I have 558 games on Steam. Almost exclusively from Humble Bundle orders, I've
installed and played maybe 30-40, and that's because I've made a concerted
effort the last year or so. I have another 100+ on GOG.com, mostly titles from
my childhood and teen years I've convinced myself I'll some day have time to
pick up and finally complete. I can relate.

> Plus a lot of those games are being pirated by kids who don't have bank
> accounts and/or are not mature enough to realize that pirating hurts people.

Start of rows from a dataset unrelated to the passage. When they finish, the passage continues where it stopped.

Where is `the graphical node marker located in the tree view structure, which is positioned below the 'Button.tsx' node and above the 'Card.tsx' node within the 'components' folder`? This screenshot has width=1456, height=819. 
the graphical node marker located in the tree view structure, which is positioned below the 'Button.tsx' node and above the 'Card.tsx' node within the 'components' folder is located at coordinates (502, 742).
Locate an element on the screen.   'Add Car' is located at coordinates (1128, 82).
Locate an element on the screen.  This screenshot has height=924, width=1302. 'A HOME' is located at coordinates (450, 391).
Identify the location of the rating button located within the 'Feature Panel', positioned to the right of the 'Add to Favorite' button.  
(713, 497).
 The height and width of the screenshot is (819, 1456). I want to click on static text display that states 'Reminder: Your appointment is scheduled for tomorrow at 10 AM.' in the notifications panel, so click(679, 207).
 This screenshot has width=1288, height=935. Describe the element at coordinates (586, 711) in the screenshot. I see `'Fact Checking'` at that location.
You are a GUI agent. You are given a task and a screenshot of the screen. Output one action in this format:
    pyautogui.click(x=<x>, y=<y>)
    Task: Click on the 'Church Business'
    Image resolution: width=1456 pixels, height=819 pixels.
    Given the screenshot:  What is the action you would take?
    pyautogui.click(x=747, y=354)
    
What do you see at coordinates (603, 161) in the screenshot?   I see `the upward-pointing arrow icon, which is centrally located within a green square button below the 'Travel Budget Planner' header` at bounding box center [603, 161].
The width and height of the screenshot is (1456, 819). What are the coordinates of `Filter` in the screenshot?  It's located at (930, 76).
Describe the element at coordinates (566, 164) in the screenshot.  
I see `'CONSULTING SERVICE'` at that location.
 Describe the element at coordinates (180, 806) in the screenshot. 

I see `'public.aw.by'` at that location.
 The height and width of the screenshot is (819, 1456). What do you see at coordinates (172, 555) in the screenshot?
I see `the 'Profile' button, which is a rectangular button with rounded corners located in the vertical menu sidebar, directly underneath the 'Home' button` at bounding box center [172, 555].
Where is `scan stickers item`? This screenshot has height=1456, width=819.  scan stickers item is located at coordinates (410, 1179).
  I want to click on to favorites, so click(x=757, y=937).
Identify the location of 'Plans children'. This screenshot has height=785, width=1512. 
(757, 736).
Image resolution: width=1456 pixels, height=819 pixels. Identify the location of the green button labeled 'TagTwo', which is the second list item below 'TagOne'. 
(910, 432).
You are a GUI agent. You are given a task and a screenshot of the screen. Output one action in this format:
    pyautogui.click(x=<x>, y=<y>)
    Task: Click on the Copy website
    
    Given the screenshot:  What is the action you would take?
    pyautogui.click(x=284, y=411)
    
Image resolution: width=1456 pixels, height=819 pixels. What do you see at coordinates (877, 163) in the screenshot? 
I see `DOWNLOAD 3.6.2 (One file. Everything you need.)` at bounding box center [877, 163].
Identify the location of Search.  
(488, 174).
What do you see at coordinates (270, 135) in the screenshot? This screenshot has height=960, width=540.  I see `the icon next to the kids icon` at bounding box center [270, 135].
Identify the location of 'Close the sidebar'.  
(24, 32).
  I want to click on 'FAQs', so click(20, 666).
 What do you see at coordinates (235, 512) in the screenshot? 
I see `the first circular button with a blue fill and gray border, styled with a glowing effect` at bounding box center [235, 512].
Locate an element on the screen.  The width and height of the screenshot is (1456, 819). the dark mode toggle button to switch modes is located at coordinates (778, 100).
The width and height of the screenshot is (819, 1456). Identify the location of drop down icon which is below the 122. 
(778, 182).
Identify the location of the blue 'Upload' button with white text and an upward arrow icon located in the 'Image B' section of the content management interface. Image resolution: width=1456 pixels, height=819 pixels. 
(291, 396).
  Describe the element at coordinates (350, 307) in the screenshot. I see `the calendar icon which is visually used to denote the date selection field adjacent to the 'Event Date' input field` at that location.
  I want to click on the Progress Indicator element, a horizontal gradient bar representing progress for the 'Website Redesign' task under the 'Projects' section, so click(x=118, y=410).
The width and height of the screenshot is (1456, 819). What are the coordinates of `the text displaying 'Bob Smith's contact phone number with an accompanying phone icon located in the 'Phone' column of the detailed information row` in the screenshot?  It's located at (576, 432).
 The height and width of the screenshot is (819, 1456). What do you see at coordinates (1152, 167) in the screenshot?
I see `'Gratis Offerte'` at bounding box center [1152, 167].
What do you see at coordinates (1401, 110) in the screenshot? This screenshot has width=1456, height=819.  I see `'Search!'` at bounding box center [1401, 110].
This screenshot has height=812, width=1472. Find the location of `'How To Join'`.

Yes, that was me. The vast majority I never played beyond trying out to see if
I liked them (thus my original question). The few that I didn't buy that I did
pirate and liked? Well, see the GOG.com note above (but a lot of those are
ones I bought _twice_ , or in that case of M&M II or some of the Ultima
Series, 3+ times...).

Edit: A portion that was supposed to be offset as a quote wasn't.

------
legohead
Getting some insight from the pirates would be interesting. If a pirate is
detected, pop up a quick radio selection box:

Thank you for playing the game. I noticed you pirated it and would like to
know why (you can still play the game):

* I can't afford the price

* My parents wont let me buy games

* I want to try the game free first

* I believe games should be free

* My computer is old and I don't know if it can play this game

etc..

We did this on our site when someone downvotes our content, and it gave us
valuable feedback.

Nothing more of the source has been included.